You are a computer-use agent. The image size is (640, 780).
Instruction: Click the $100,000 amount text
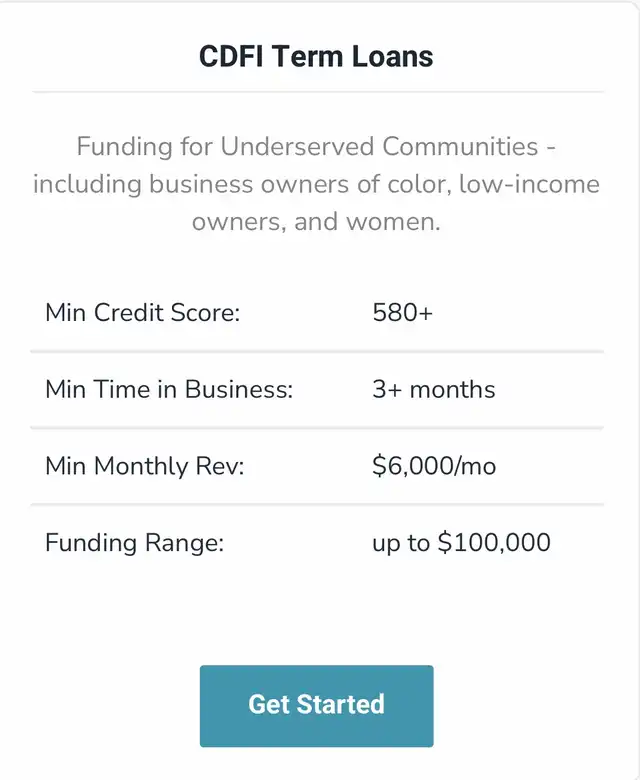click(x=494, y=542)
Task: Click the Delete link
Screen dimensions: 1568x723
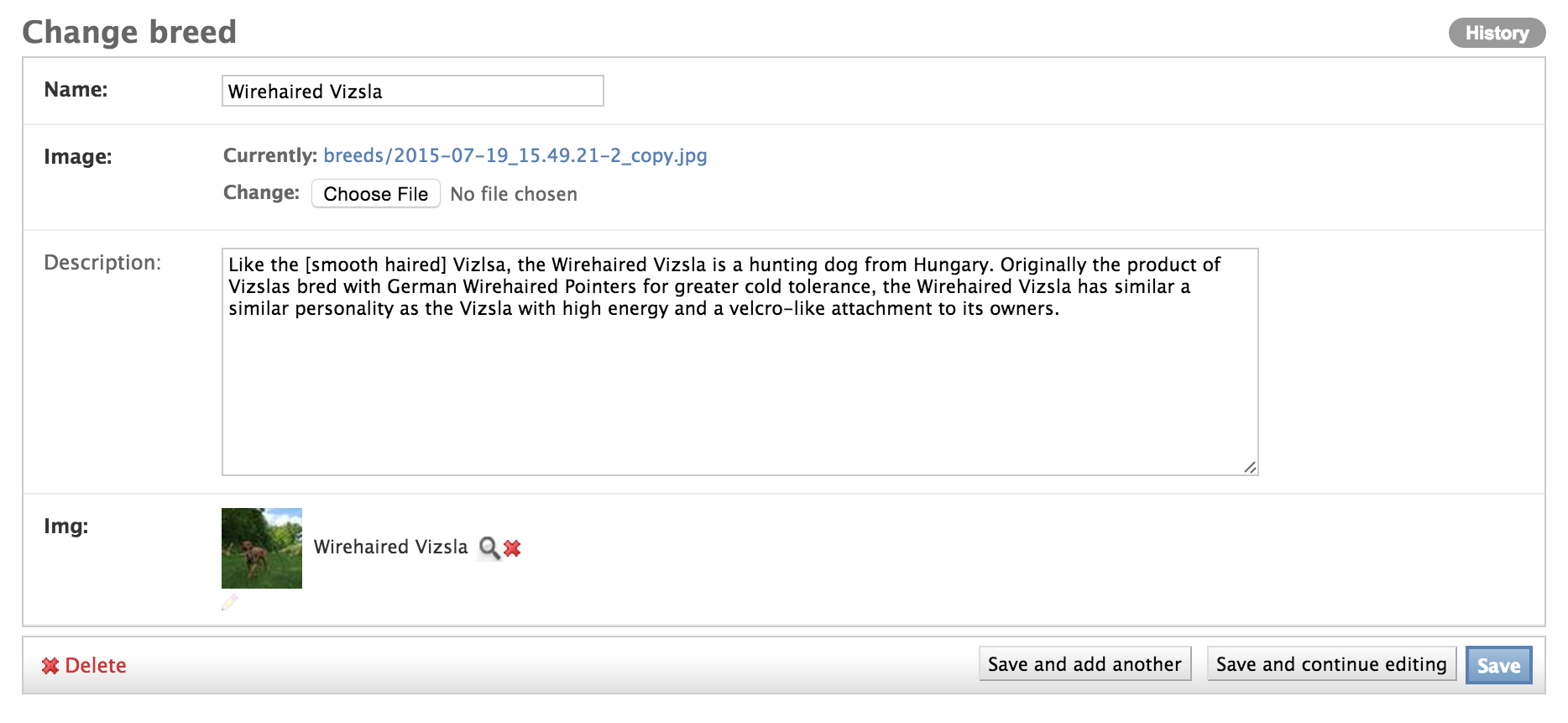Action: click(95, 666)
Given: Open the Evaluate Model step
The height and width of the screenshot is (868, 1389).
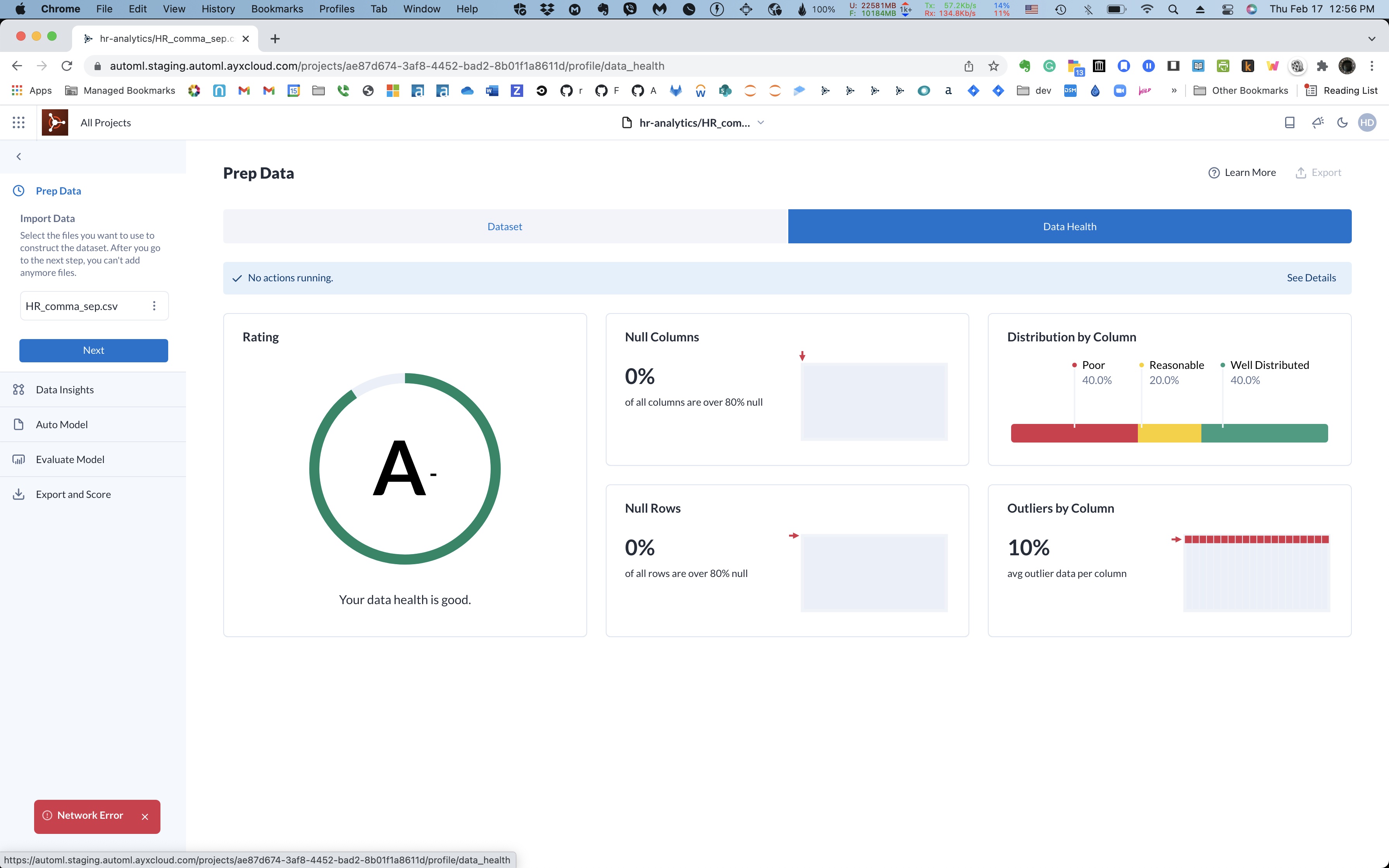Looking at the screenshot, I should pyautogui.click(x=69, y=459).
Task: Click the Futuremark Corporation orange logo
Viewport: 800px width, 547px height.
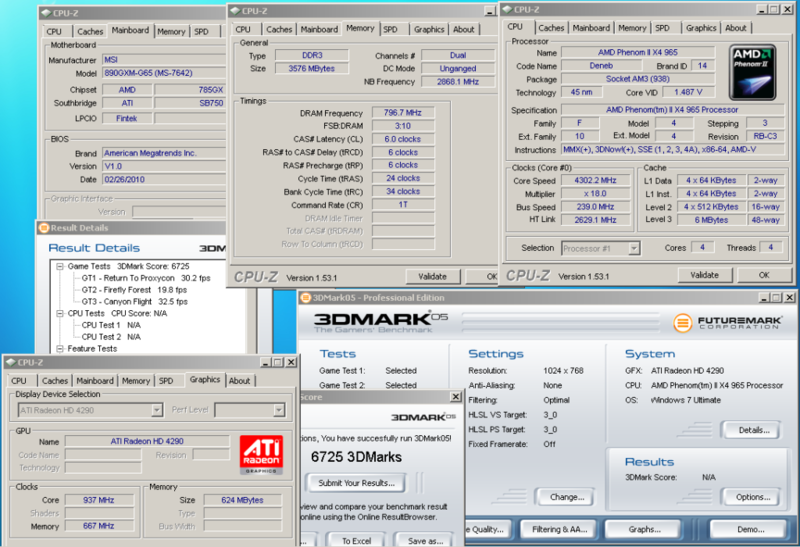Action: (683, 323)
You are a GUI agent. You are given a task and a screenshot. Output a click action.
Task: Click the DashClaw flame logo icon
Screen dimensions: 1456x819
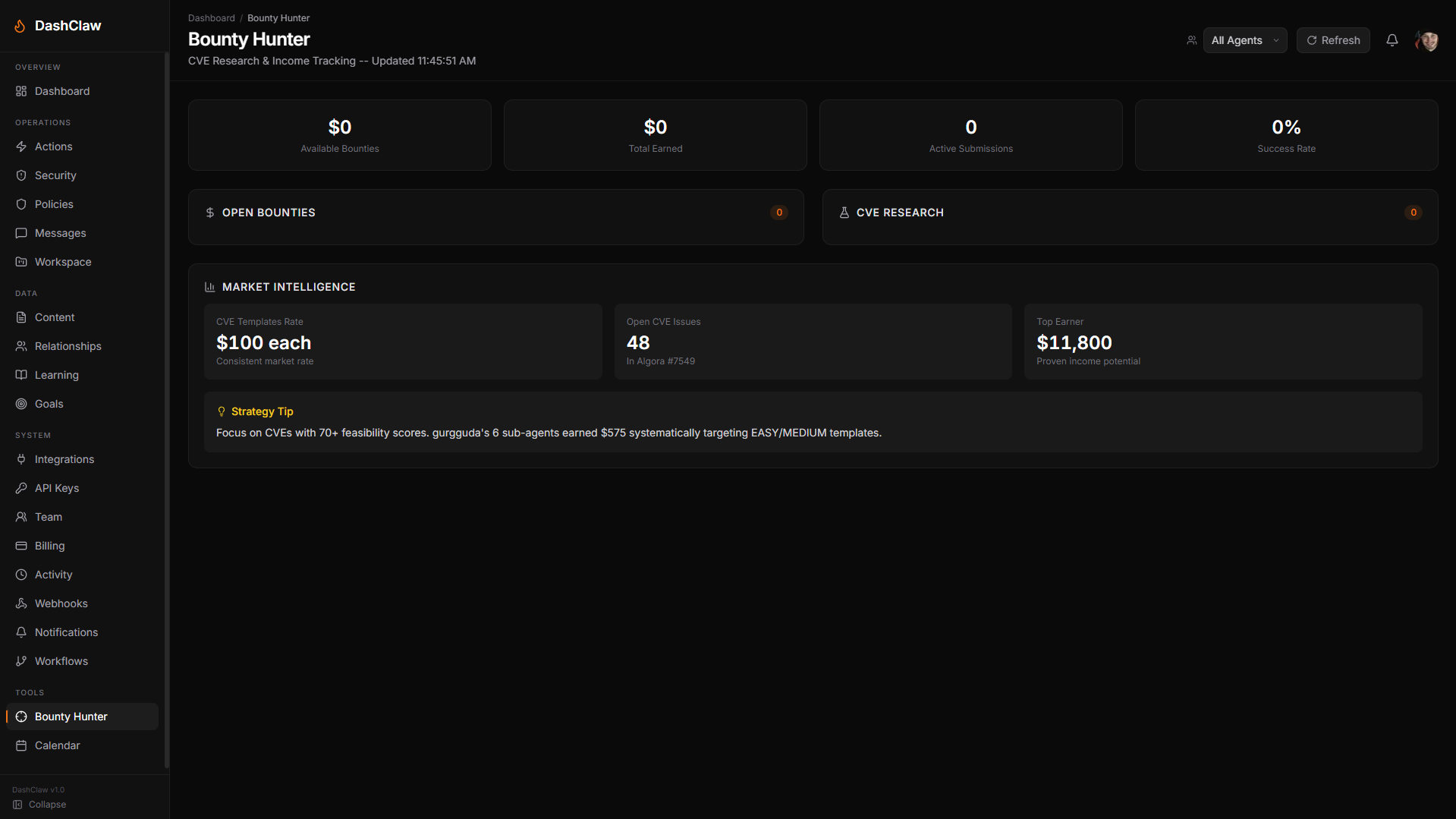[x=20, y=26]
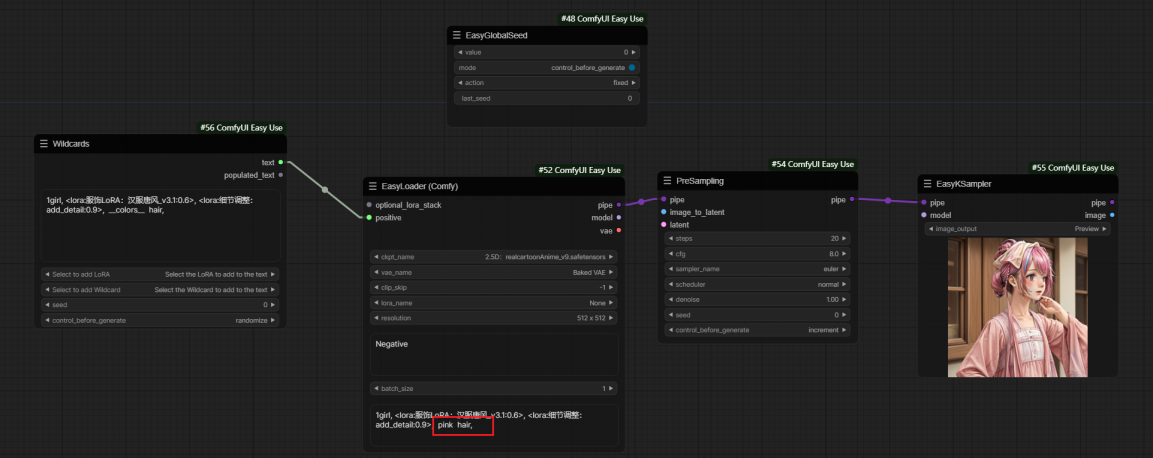Open the EasyLoader (Comfy) node menu icon

(372, 186)
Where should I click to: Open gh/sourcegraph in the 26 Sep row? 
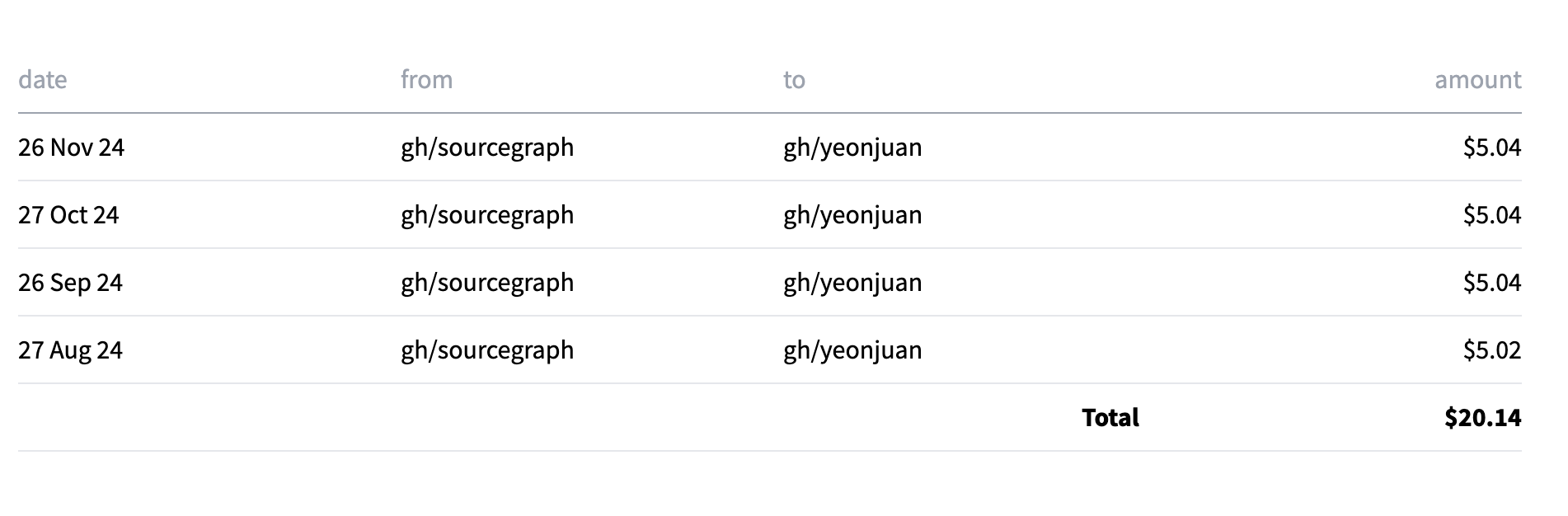click(487, 283)
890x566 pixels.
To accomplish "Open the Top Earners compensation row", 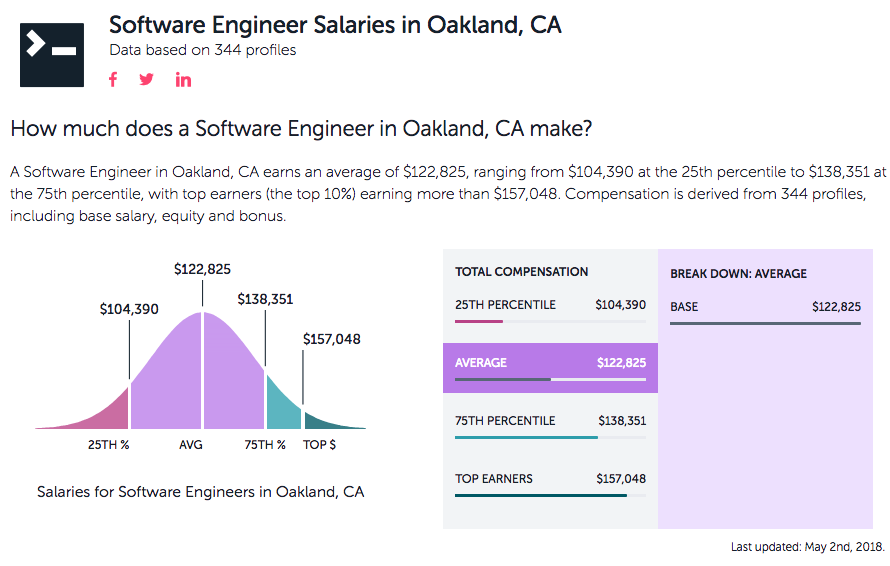I will (550, 484).
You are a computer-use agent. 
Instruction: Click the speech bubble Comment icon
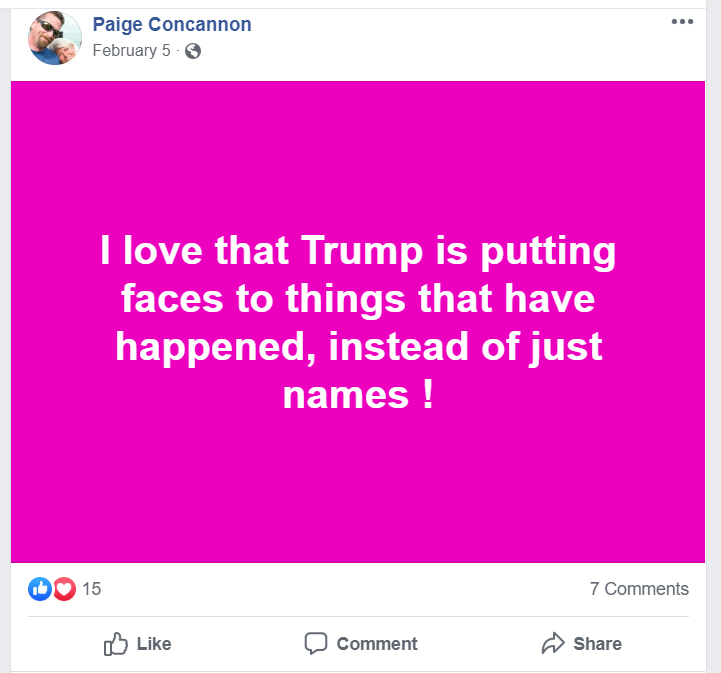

▶ _Directive_: Quote the rows exactly, from the line containing "Given: Open the Evaluate Model step" through the line containing "Action: (683, 323)", and omit the pictures from your answer.

▶ _Problem solution_:
Given: Open the Evaluate Model step
The height and width of the screenshot is (868, 1389).
Looking at the screenshot, I should pyautogui.click(x=69, y=459).
Task: Click the Futuremark Corporation orange logo
Viewport: 800px width, 547px height.
Action: (683, 323)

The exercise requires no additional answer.